From the FDA Drug Label
Veltassa is indicated for the treatment of hyperkalemia in adults and pediatric patients ages 12 years and older. Limitation of Use: Veltassa should not be used as an emergency treatment for life-threatening hyperkalemia because of its delayed onset of action [see Clinical Pharmacology (12.2)]. The main use of Veltassa is for the treatment of hyperkalemia in adults and pediatric patients ages 12 years and older.
- The recommended starting dose of Veltassa varies with age.
- Key points to consider when using Veltassa include:
- Administering the medication at least 3 hours before or 3 hours after other oral medications.
- Not heating Veltassa or adding it to heated foods or liquids.
- Not taking Veltassa in its dry form.
- Preparing each dose immediately prior to administration.
- Monitoring serum potassium and adjusting the dose based on the serum potassium level and the desired target range 2
From the Research
Veltassa Overview
- Veltassa, also known as patiromer, is a non-absorbed, sodium-free potassium binding polymer that exchanges calcium for potassium in the gastrointestinal (GI) tract, thereby increasing faecal potassium excretion and reducing serum potassium levels 3.
- It is approved in the USA and several other countries, including those of the EU, for the treatment of hyperkalaemia in adults 3, 4.
Clinical Trials and Efficacy
- In clinical trials, patiromer reduced serum potassium levels and the risk of recurrent hyperkalaemia in patients with chronic kidney disease (CKD) and/or diabetic nephropathy with or without heart failure (HF) 3, 4.
- Patiromer maintained normokalaemia in patients with HF and a propensity for hyperkalaemia, enabling concomitant administration and up-titration of spironolactone 3.
- Clinical trials monitoring patient use for up to 1 year have shown clinically meaningful potassium reductions, sustained normokalemia, high tolerability, and without major serious adverse events 5.
Safety and Tolerability
- Patiromer was generally well tolerated, with a low risk of hypokalaemia 3, 4.

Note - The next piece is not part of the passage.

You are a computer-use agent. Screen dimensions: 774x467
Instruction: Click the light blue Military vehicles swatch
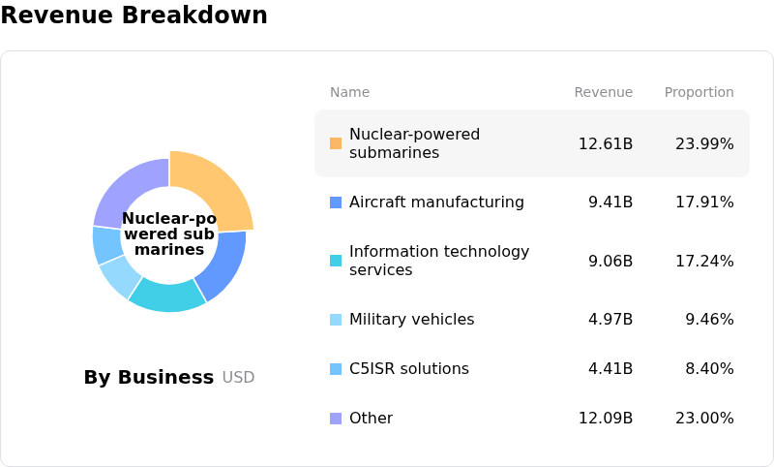(336, 320)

- GI disorders and hypomagnesaemia were the most common adverse events; these were generally of mild or moderate severity 3, 4.
- Commonly occurring treatment-related adverse events include mild to moderate constipation and hypomagnesaemia 4.

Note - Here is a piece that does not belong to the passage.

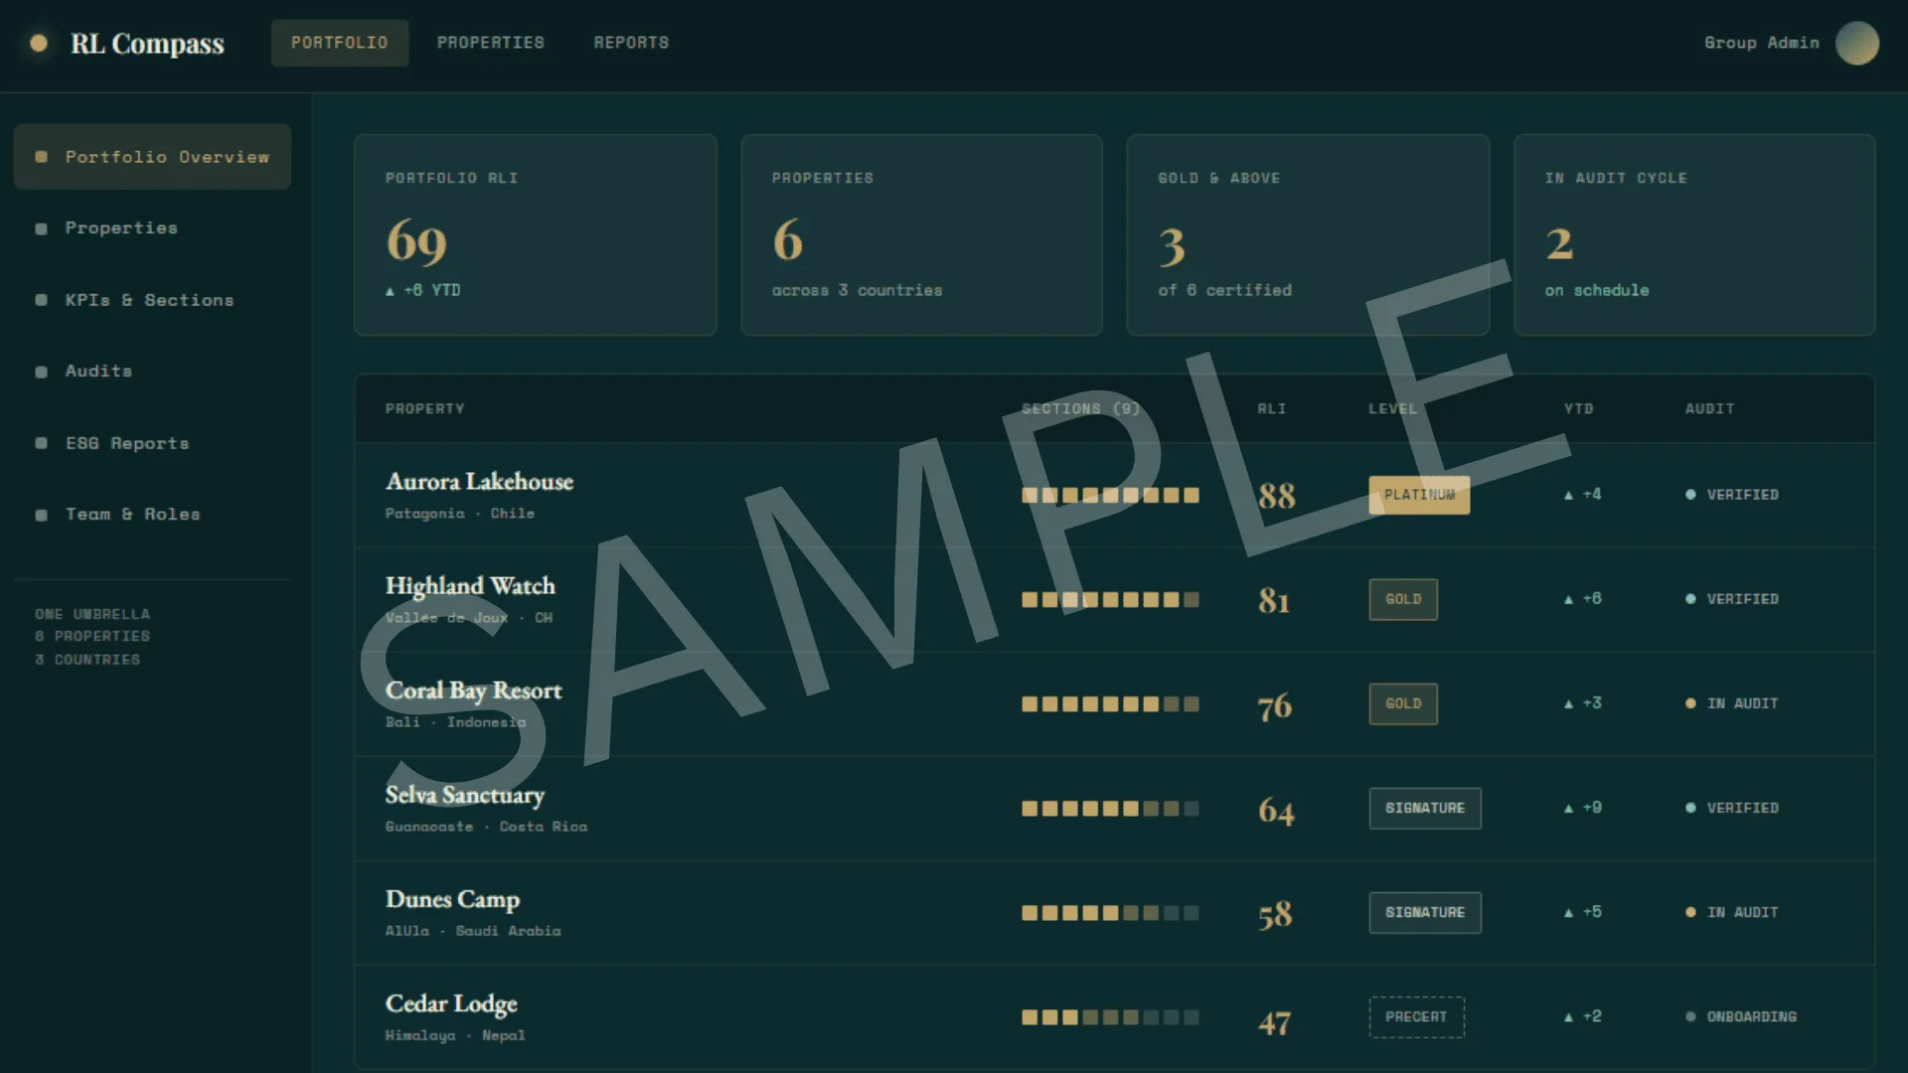The width and height of the screenshot is (1908, 1073).
Task: Click the Highland Watch YTD up arrow
Action: point(1568,599)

Expert Panel Recommendations
- An expert panel recommended patiromer as a viable option for the management of hyperkalaemia in patients with chronic kidney disease and/or heart failure and in patients who experience chronic hyperkalemia 6.
- The panel noted that hyperkalemia is a serious condition that can lead to life-threatening complications, and that patiromer appears to be a useful new option for patients with hyperkalemia 6.